SoundCloud detected unauthorized activity in an auxiliary control panel and launched an incident response.
"To our understanding, a group of malicious actors gained access to some of the private data we store. We have completed the investigation and determined which data was affected. Sensitive information, including financial data and passwords, was not compromised. The leak only affected email addresses and information already available in public SoundCloud profiles," the company stated.
Response Measures
SoundCloud blocked unauthorized access and reported no current risks to the platform. With external cybersecurity experts, the company improved threat monitoring and detection, audited identity and access controls, and checked related systems.
Configuration changes made during the response disrupted VPN connections.
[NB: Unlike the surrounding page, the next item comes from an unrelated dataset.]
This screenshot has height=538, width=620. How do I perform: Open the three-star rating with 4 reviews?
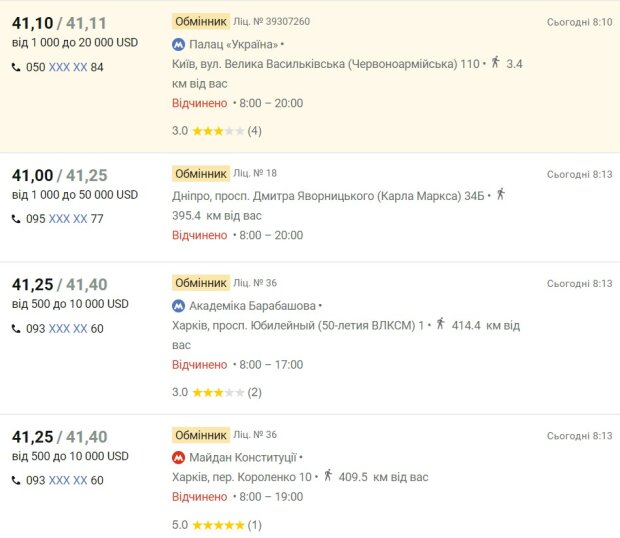pos(217,131)
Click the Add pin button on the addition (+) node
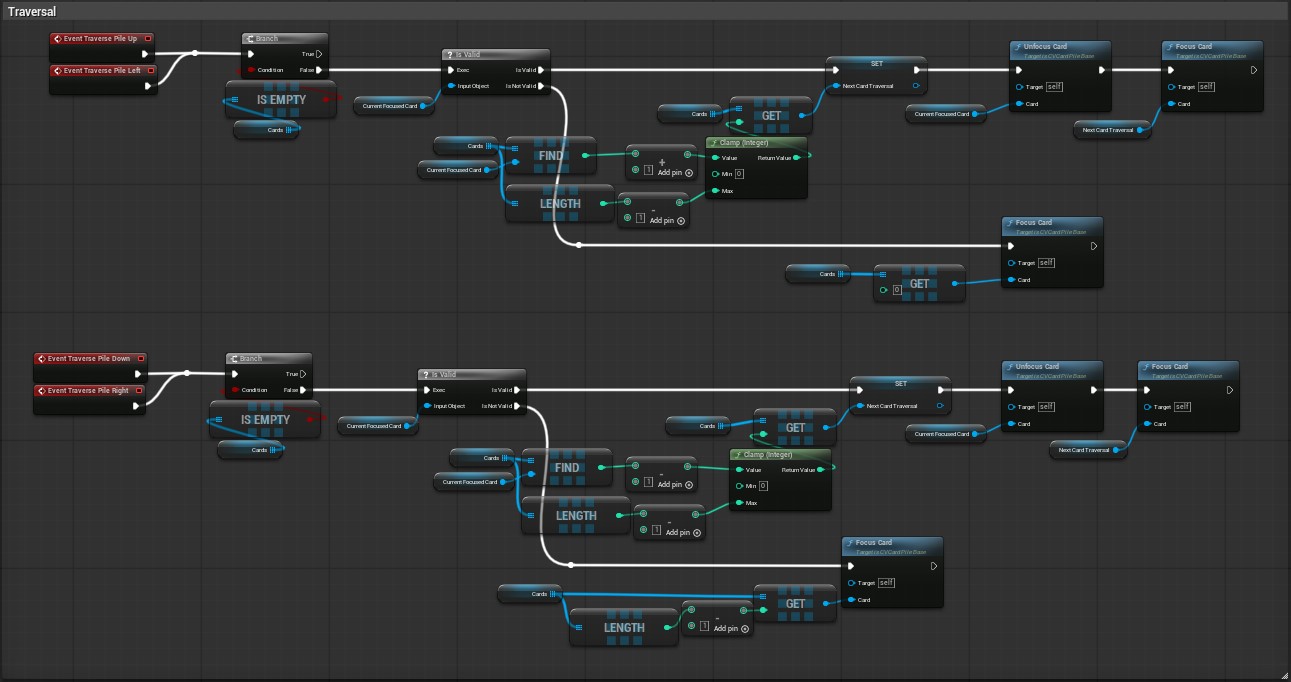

SoundCloud didn't specify when VPN access would be fully restored.
Following the breach, SoundCloud faced DDoS attacks that temporarily disrupted access to the web version.
ShinyHunters Connection
While SoundCloud hasn't officially identified the attackers, Bleeping Computer sources confirmed ShinyHunters is behind the incident. The group is blackmailing SoundCloud, threatening to release the stolen database containing user information.
ShinyHunters has conducted multiple high-profile breaches in 2025, including attacks on Mixpanel (affecting PornHub and other services), Oracle E-Business Suite exploitation, and compromises of Salesforce, Drift, and Gainsight platforms.